Aujourd'hui, de nombreux obstacles s'opposent à la reconnaissance de cette attente démocratique au travail. En effet, le travail est gravement mis sous tension par l'arrangement capitaliste : celui-ci déconsidère l'intuition démocratique contenue dans l'expérience du travail en privilégiant un régime de pouvoir de type domestique, pré-démocratique, celui de l'"arbitraire patronal" – et ce, même quand il est mâtiné de présence syndicale, actuellement bien trop faible par rapport au pouvoir accordé aux détenteurs des capitaux de l'entreprise. Ainsi, le travail n'est pas qu'une "souffrance", c'est pour cela qu'il fait souffrir. Car les attentes démocratiques qui l'animent sont gravement trompées.

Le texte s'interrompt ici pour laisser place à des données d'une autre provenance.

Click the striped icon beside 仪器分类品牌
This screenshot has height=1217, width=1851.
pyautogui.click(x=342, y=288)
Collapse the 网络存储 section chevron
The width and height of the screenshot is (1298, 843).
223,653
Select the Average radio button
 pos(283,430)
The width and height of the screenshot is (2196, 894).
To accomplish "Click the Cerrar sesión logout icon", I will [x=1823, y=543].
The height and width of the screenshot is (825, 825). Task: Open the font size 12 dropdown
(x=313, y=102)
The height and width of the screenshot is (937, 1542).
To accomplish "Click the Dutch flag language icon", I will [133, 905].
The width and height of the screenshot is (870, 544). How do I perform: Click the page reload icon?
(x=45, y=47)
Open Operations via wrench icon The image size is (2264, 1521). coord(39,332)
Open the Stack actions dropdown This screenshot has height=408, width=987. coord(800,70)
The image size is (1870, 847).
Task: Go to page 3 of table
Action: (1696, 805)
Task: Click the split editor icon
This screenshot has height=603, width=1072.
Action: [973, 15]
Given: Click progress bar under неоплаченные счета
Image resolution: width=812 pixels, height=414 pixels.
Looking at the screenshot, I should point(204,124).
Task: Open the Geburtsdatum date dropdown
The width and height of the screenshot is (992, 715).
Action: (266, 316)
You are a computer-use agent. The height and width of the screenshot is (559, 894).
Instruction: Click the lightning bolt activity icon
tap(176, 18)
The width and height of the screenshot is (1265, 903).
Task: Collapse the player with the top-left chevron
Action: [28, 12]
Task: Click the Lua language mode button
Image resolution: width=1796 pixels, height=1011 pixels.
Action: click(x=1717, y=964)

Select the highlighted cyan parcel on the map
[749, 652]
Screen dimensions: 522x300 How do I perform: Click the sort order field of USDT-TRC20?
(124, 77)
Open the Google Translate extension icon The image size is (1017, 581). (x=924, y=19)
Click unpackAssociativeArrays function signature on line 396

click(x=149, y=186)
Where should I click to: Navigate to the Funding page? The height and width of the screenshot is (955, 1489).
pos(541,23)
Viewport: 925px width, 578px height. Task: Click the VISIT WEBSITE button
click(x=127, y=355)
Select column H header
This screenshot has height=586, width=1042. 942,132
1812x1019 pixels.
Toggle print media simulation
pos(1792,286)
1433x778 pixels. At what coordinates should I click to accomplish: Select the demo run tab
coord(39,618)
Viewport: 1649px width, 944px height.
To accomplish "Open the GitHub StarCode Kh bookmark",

Il est à craindre qu'en continuant à ignorer la question qualitative que pose le travail aujourd'hui, nos sociétés se condamnent à enregistrer la souffrance extrême de certains et la frustration grandissante de tous, conséquences de l'arbitraire capitaliste au travail. Ce n'est pas à coup de psychologues, pour renforcer les DRH, que l'on adressera sérieusement le problème qui se fait jour ici. Ce sont des réponses d'ordre organisationnel et institutionnel qui doivent être apportées : quelles institutions pour la gouvernance de l'entreprise, adéquates à ces attentes ? Quels modes d'exercice du pouvoir, légitime et non arbitraire, dans les équipes de travail ? "Une civilisation qui ruse avec ses principes, a dit Césaire, est une civilisation menacée." A l'heure où l'économie est productive car sa main-d'œuvre est plus qualifiée que jamais, la France ne peut plus faire l'économie de ces questions politiques. Equiper les salariés des capacités nécessaires à participer aux décisions qui les concernent, en commençant par des droits individuels, collectifs et syndicaux adéquats, tels qu'ils puissent réellement se réapproprier leur vie au travail et leur destin personnel, ainsi qu'en faire bénéficier l'ensemble de la société par une vitalité renouvelée, voilà ce qui sera défendre, sérieusement, la "valeur travail" – et la démocratie.